*TASK TO CARRY OUT:*
Please copy, exactly as they appear below, the lines from the one containing "Toggle the metronome" through the one containing "Task: Select the Puppet Pin tool".

*** SOURCE MATERIAL ***

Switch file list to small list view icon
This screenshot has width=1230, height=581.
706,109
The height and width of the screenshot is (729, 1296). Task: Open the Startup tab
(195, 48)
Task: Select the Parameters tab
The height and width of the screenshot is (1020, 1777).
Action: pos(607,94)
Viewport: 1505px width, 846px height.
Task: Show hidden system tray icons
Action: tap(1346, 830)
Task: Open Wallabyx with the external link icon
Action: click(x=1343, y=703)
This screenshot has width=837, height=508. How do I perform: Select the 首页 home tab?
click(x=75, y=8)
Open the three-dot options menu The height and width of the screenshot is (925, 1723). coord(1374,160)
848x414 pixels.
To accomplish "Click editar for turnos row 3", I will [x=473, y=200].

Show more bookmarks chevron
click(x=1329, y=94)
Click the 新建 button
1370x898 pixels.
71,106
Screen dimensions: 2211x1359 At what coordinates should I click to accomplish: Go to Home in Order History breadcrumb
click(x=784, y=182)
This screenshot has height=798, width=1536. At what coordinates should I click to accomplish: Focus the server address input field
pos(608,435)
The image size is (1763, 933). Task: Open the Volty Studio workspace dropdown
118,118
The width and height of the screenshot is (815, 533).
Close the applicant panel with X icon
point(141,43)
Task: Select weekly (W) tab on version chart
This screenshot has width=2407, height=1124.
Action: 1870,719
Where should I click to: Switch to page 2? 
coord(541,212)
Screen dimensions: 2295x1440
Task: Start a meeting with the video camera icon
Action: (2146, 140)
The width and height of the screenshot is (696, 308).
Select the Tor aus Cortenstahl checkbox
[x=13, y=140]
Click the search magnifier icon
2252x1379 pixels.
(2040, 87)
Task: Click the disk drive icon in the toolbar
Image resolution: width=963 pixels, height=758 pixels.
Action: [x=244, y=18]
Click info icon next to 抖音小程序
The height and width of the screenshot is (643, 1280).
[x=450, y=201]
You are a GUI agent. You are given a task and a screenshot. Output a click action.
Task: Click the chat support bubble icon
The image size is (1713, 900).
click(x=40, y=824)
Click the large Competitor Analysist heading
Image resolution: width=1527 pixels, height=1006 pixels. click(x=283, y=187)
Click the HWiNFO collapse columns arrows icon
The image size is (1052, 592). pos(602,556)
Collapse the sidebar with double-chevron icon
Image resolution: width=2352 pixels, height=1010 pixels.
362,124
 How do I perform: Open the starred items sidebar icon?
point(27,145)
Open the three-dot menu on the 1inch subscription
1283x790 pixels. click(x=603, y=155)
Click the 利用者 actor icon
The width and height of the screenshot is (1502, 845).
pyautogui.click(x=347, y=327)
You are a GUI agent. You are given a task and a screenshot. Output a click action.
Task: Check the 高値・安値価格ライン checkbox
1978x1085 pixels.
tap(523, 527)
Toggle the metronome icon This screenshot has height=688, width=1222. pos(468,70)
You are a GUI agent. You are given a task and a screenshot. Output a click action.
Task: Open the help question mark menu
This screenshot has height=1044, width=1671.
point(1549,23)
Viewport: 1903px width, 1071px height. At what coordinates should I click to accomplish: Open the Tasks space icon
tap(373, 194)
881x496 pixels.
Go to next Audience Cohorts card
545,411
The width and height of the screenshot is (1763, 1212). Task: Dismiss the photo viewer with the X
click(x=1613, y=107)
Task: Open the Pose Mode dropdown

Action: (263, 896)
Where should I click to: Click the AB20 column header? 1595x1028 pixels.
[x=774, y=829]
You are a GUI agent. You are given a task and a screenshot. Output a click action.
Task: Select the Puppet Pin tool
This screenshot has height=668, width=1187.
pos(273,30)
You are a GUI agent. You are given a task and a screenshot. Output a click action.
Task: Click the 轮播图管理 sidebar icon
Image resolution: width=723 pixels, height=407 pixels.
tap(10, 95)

***

*REPLY TO THE TASK:*
Toggle the metronome icon This screenshot has height=688, width=1222. pos(468,70)
You are a GUI agent. You are given a task and a screenshot. Output a click action.
Task: Open the help question mark menu
This screenshot has height=1044, width=1671.
point(1549,23)
Viewport: 1903px width, 1071px height. At what coordinates should I click to accomplish: Open the Tasks space icon
tap(373, 194)
881x496 pixels.
Go to next Audience Cohorts card
545,411
The width and height of the screenshot is (1763, 1212). Task: Dismiss the photo viewer with the X
click(x=1613, y=107)
Task: Open the Pose Mode dropdown

Action: (263, 896)
Where should I click to: Click the AB20 column header? 1595x1028 pixels.
[x=774, y=829]
You are a GUI agent. You are given a task and a screenshot. Output a click action.
Task: Select the Puppet Pin tool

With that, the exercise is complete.